The United States has criticised China’s infrastructure lending, warning that it has saddled some developing countries with debts that they cannot afford to repay. US Secretary of State Mike Pompeo has said there would be "no rationale" for an IMF bailout of Pakistan that pays off Chinese loans.

Lagarde said that the IMF would need to know the extent and composition of the country’s debt, including sovereign debt and state-owned enterprise debt, "so that we can actually really appreciate and determine the debt sustainability of that country, if and when we consider a programme," she added.

Lagarde said in a statement that Pakistan requested the IMF assistance during a meeting with Finance Minister Asad Umar and central bank governor Tarik Bajwa on the sidelines of the IMF and World Bank annual meetings in Bali.

"An IMF team will visit Islamabad in the coming weeks to initiate discussions for a possible IMF-supported economic programme," Lagarde said. "We look forward to our continuing partnership."

The formal request follows an apparent 7 percent devaluation of the Pakistani rupee by the central bank on Tuesday, after Prime Minister Imran Khan announced the government would seek financial assistance to ease a mounting balance of payments crisis.

If a package is agreed, it would be Pakistan’s 13th IMF bailout since 1988. The Fund lent Islamabad $6.7 billion in 2013. A Pakistani minister told Reuters in Islamabad on Wednesday that the government was considering options, including the possible restructuring of some foreign loans. "It’s in very initial stages, the negotiations haven’t started or matured yet, but this is something that we may look towards," Muhammad Hammad Azhar, State Minister for Revenue, said.
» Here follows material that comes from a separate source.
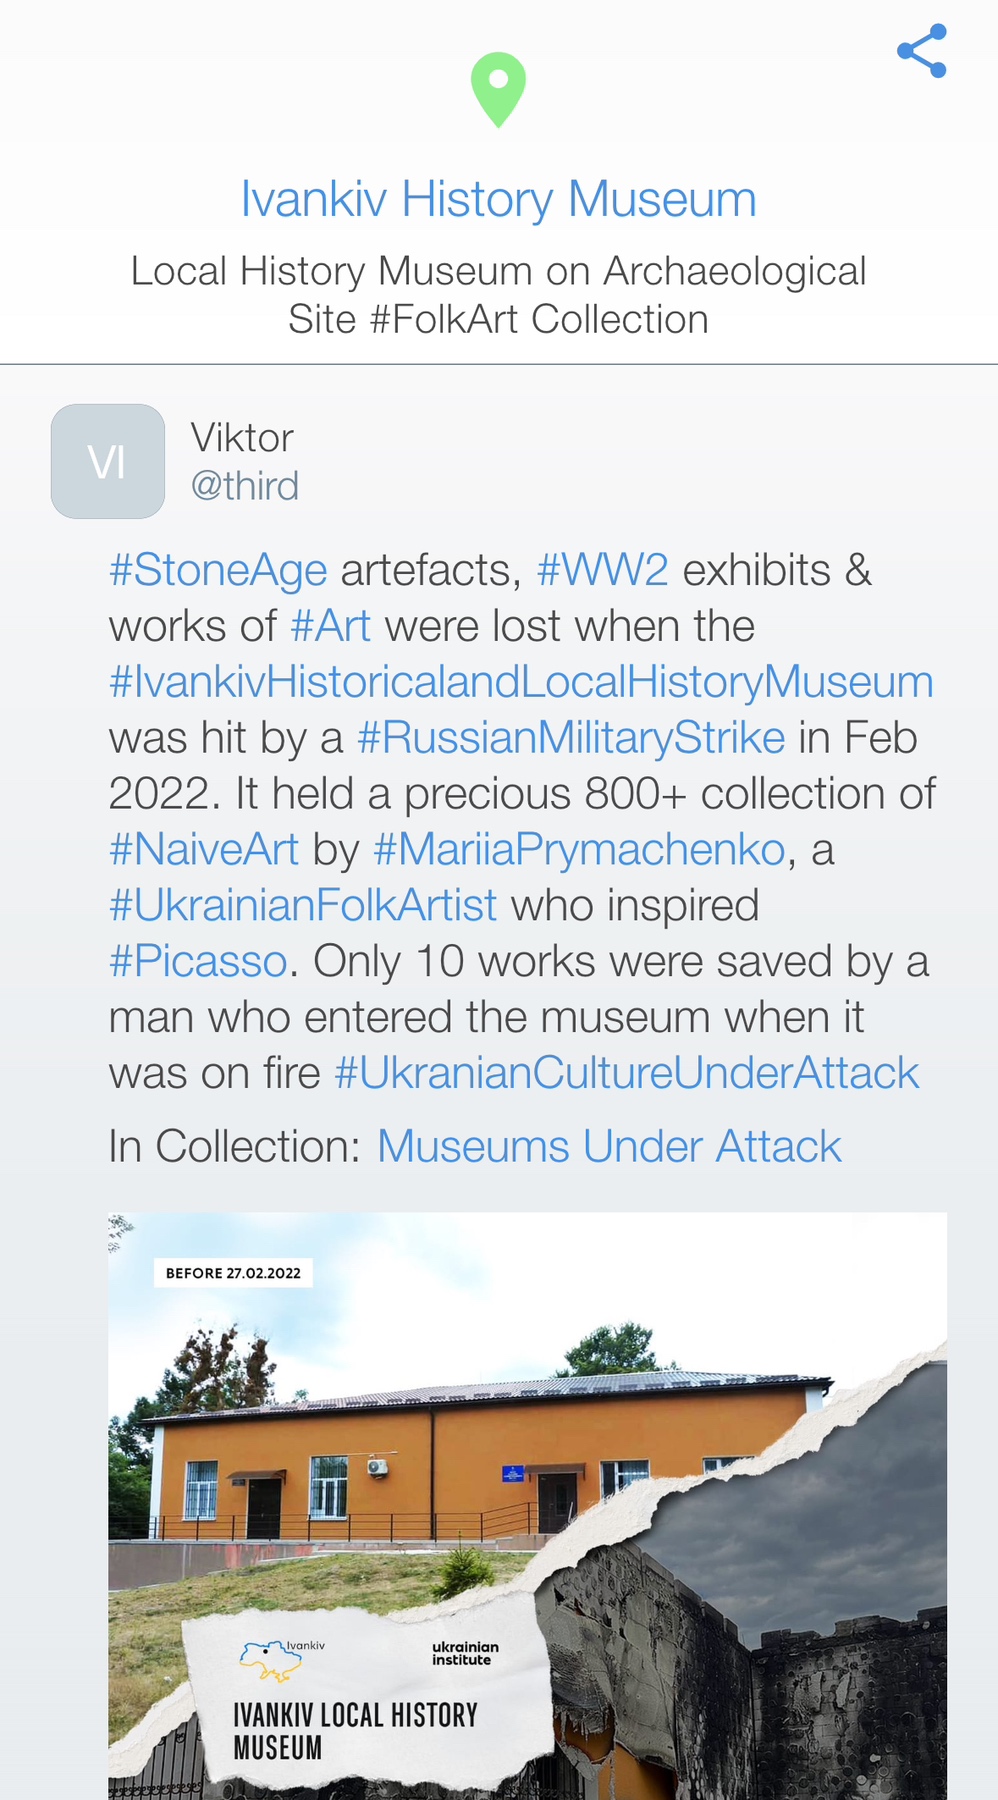Open the @third user handle
The height and width of the screenshot is (1800, 998).
tap(245, 486)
Donors have warned Pakistan that its budget deficit, which hit 6.6 percent of the GDP in the year to end of June, was unsustainable. "We do have extremely high deficits," Azhar said. "Unless we restructure the debt the burden will mount."

In the past year, Pakistan has borrowed billions of dollars from China to boost its foreign currency reserves, with the money spent defending an overvalued local currency. This is on top of money pledged for Belt and Road projects. Azhar said Chinese projects should proceed as planned as the government views infrastructure was vital to stimulating growth.

Most of the Chinese money loaned so far has been through private power projects and not to the government, but Islamabad has given sovereign guarantees for the projects’ annual profits. Critics have raised concern about opaque nature of some of the deals, saying they have left Pakistan with liabilities that could saddle it with de facto off-books debt.

The IMF had sent its appraisal team to Islamabad from September 27 to October 4, 2018 and both sides exchanged data and worked out details, however, the government took time to make up its mind for approaching the IMF and did not request to hold Article IV consultation, so the Fund would not treat those talks as pre-requisite for converting its working for formal programme.

When the IMF’s resident representative was contacted for seeking her comments, she said the IMF mission would visit Pakistan but its exact timeframe has not been worked out yet. Official sources in the Ministry of Finance said the mission team of the IMF might visit Islamabad next week and the finalisation and approval of possible programme might take at least four to six weeks, so Islamabad might have to arrange $1 to $2 billion as stopgap arrangement to avert a crisis like situation in coming weeks.